We have been through a lot this year. The holidays are typically about giving, especially from parents to kids and everyone else. This time of year is often exhausting on a “normal year.” Families set up these expectations of gatherings, parties, large meals, gift exchanges, greeting cards, the whole 9 yards. The self-inflicted rules and stress have changed this year, and I think it is worth asking how much of the usual stuff you want to do. Better yet, how much of the usual stuff can you not do at all.
- Decide what you want and need emotionally. Honestly, it is healthy to ask yourself this question routinely; however, definitely take the opportunity to ask yourself now, “What do I want, and what do I need?”. Many parents go into the pressure mode of creating the winter holidays to meet their kids’ expectations. I want you to question that idea. Be honest, are you making the holidays for your kids, or are you creating them for how you want to feel? Ask yourself what I need to stay sane? What do I need to recharge? What do I wish emotionally to experience this year? Will I thrive if I connect more with friends and family or connect less? There is no wrong answer, but at least know ahead of time what you want. I know some of you will go straight to “what can I handle?” This is the wrong question. We seldom dare to ask ourselves, what do we want. One cool thing about the pandemic is that it is a little easier to break unnecessary cultural norms. You have permission to do less or do more, or change it up completely.
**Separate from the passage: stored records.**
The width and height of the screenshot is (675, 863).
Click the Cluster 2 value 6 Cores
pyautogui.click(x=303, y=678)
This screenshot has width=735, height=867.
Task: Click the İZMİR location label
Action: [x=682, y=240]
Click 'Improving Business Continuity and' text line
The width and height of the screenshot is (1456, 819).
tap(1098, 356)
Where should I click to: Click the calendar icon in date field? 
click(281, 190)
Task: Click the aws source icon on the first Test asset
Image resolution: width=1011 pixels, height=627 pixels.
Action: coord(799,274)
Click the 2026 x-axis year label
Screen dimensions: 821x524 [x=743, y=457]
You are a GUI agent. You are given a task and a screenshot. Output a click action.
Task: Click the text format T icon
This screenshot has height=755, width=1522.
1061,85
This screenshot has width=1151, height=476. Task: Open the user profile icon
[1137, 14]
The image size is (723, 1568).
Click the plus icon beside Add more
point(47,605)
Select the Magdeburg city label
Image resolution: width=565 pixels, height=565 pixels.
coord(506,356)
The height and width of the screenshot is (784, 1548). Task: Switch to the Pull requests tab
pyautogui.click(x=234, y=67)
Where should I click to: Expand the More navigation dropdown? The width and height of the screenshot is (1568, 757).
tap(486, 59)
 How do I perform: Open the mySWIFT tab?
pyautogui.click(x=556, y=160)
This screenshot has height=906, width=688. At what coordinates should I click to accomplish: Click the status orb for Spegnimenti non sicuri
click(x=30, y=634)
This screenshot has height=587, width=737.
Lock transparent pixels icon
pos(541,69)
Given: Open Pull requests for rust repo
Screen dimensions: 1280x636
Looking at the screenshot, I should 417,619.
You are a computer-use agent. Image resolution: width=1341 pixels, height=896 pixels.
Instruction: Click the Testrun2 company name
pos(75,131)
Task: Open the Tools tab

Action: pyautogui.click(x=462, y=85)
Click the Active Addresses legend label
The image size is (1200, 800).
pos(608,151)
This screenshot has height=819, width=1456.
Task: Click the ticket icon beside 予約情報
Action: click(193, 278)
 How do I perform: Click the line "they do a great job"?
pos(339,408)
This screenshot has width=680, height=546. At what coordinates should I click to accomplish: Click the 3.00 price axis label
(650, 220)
- Decide how you want to feel first. Do you want to feel peaceful, connected, joyful, cozy, comforted? Some of you may want to feel sad, and that is fine. Once you grab onto the emotion you chose, figure out what it looks like during your coming weeks. For instance, if you’re going to feel peaceful, does that mean not shopping as much and spending more time playing board games or watching movies? If you’re going to feel joy, what gives you pleasure? Will you go on hikes, bake cookies, sleep in with your partner? If you want to feel sad, does that look like looking through old photo albums or sitting with some music that moves you?
- You always have the power to choose what matters to you. Even in past years, when you felt obligated to go to office holiday parties, bake for the kid’s school party, or put up lights around the house, you did not have to do any of it. I challenge you to own that those were choices you made by yourself.
- Embrace even the most obnoxious people in your family. It is much more fun to get curious about why Uncle Joe says stupid annoying things. You know ahead of time that he is going to say some things that go against your grain. It is so much more fun to get curious about him rather than try to change him, avoid him, or wait for him to see the err of his ways. I like to pretend I am an anthropologist when I am around people I don’t particularly enjoy. Being an anthropologist in my head gets me curious rather than frustrated.
- Learn to set some boundaries. If you know that certain people or situations will drain your energy and you want to self preserve, decide ahead of time what your boundaries are. For example, if you can’t see yourself getting curious about Uncle Joe, and would rather not talk politics with him, tell him! And if he crosses that boundary, decide that you will leave the room to self-preserve. If you don’t want to voice the perimeter, you can choose for yourself actions to take if politics comes up. Either way, the boundary is not for Uncle Joe. It is a rule for yourself with the intention of self-preservation. You are the boss of you, and you keep the power. Boundary setting is the best. Try it out.
Don’t be afraid to make yourself happy first, or if not happy, at least at peace. Create it from a place of love and respect for yourself first, and everyone around you will respond in kind.